◆ Requirements
Lay out the data from the line with "You are a computer-use agent. Viewport: 578px" to the line with "will pyautogui.click(x=359, y=17)." as a numbered list, leaving out any blank lines.

━━━━━━━━

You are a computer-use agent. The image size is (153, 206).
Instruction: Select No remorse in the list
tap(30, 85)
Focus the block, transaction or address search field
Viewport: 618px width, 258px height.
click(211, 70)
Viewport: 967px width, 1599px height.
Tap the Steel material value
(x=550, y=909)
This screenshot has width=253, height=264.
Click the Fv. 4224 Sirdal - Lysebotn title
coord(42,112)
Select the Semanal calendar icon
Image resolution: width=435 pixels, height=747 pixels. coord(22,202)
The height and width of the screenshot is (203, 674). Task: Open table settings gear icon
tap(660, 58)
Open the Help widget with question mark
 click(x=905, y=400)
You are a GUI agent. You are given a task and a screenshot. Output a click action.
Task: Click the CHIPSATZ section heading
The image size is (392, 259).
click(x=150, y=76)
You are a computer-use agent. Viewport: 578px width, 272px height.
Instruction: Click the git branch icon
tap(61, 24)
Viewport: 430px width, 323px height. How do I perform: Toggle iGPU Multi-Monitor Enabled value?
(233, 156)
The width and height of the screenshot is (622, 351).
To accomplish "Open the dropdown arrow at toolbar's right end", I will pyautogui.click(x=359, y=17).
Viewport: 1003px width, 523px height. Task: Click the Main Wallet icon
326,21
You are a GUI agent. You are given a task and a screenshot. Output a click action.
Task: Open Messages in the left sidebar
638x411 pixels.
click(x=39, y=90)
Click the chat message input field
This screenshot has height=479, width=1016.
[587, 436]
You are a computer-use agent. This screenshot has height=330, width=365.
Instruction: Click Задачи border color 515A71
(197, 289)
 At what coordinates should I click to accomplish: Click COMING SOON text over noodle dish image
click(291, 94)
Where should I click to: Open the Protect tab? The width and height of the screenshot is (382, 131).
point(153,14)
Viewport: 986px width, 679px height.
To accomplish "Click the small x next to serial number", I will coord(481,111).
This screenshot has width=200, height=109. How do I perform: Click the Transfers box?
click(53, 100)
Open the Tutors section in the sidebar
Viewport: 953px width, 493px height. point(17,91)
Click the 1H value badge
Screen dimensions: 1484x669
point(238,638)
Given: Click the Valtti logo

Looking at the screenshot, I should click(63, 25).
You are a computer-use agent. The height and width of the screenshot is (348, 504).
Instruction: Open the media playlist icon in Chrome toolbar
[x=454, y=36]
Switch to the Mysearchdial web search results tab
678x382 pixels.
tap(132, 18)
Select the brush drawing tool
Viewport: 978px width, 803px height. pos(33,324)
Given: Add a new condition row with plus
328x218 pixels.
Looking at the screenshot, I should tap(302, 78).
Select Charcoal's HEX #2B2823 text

━━━━━━━━

◆ Result below
1. You are a computer-use agent. Viewport: 578px width, 272px height.
2. Instruction: Click the git branch icon
3. tap(61, 24)
4. Viewport: 430px width, 323px height. How do I perform: Toggle iGPU Multi-Monitor Enabled value?
5. (233, 156)
6. The width and height of the screenshot is (622, 351).
7. To accomplish "Open the dropdown arrow at toolbar's right end", I will pyautogui.click(x=359, y=17).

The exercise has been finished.